◆ Written instruction: Rewrite the lines from the one containing "You are a computer-use agent. The" through the one containing "Action: pos(14,105)", both included, as a Markdown table with the columns Row and Line. Number each row, skip any blank lines, and leave out the pictures.

◆ Input rows:
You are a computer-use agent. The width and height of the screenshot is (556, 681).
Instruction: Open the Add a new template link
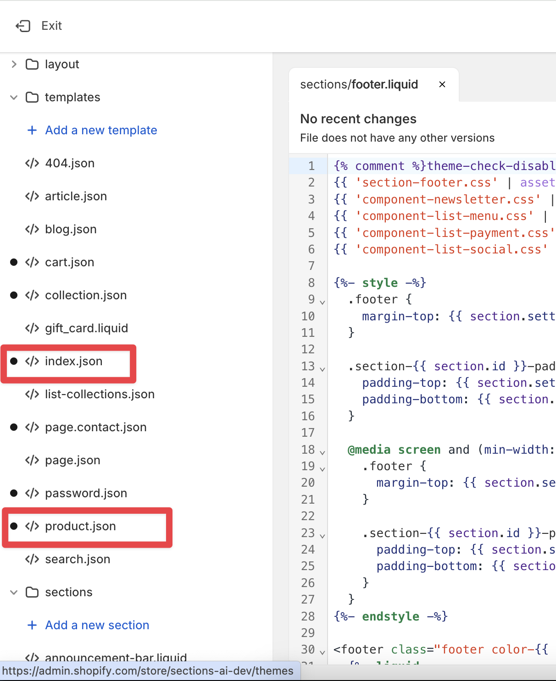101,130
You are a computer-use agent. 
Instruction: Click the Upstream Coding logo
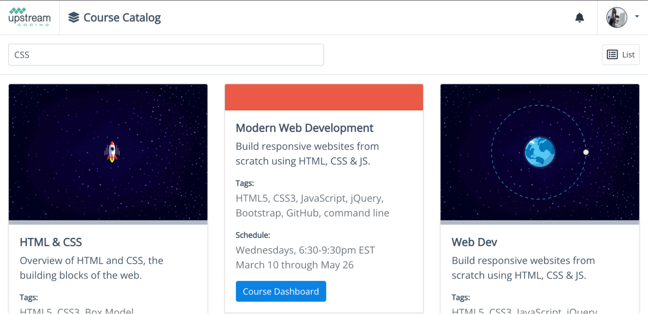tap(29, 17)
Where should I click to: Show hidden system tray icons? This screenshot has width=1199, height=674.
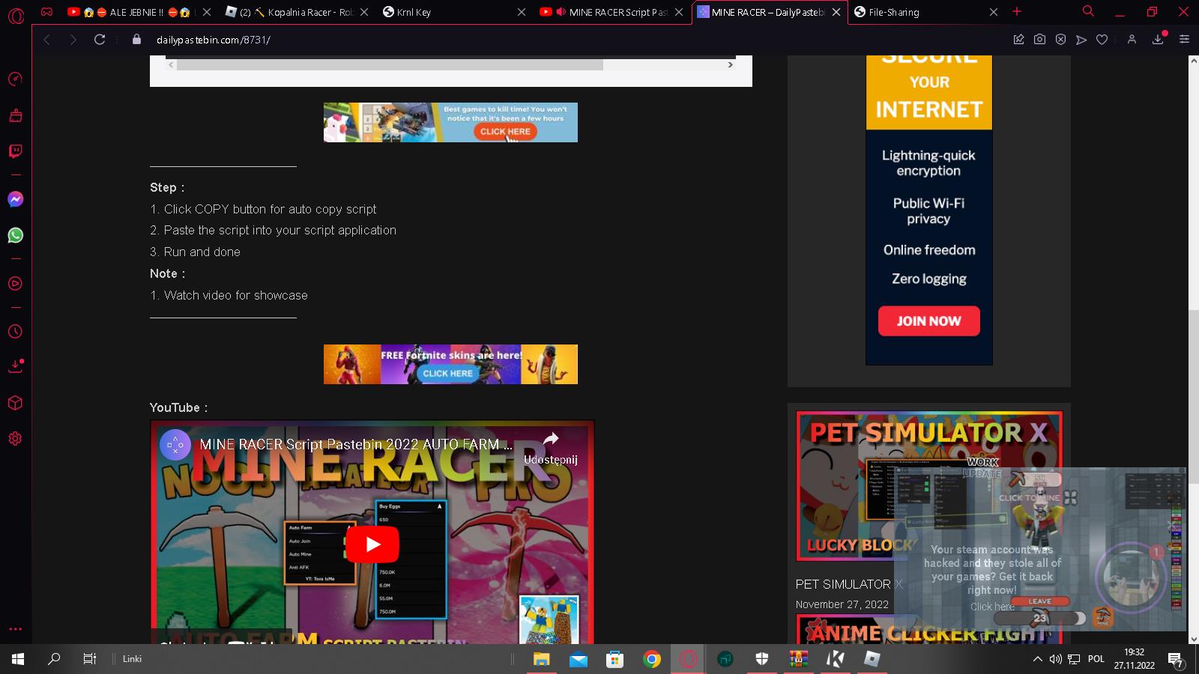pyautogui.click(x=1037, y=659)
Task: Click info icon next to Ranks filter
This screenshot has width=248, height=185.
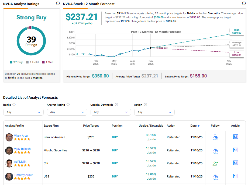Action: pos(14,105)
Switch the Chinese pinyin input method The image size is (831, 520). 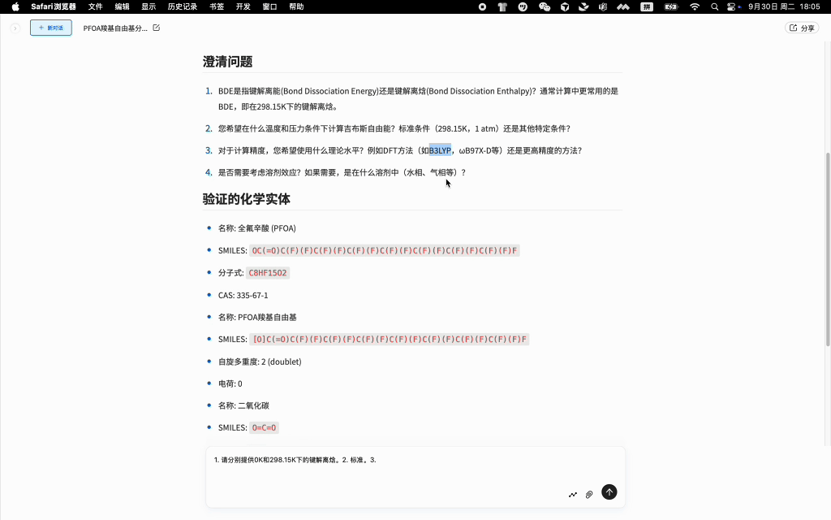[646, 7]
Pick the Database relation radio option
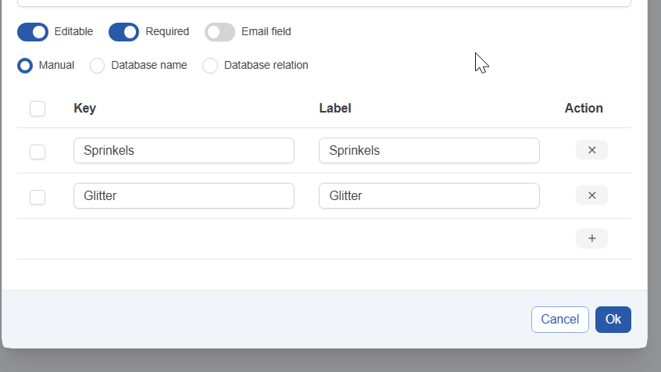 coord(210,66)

...

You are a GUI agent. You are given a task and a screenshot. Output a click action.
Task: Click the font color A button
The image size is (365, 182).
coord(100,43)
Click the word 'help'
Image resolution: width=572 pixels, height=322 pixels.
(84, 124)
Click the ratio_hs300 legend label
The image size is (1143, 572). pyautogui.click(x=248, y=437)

...

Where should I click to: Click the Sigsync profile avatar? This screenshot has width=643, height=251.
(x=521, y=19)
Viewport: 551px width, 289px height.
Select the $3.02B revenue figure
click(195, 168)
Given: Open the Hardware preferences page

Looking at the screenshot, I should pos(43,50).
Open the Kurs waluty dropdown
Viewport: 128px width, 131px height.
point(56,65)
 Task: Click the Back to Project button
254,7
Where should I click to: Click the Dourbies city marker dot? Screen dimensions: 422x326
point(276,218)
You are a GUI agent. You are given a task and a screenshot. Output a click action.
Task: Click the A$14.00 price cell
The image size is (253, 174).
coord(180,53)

◆ Solution for this task:
| Row | Line |
|---|---|
| 1 | You are a computer-use agent. The width and height of the screenshot is (556, 681). |
| 2 | Instruction: Open the Add a new template link |
| 3 | 101,130 |
| 4 | You are a computer-use agent.  |
| 5 | Instruction: Click the Upstream Coding logo |
| 6 | tap(29, 17) |
| 7 | Where should I click to: Show hidden system tray icons? This screenshot has width=1199, height=674. |
| 8 | pyautogui.click(x=1037, y=659) |
| 9 | Task: Click info icon next to Ranks filter |
| 10 | This screenshot has width=248, height=185. |
| 11 | Action: pos(14,105) |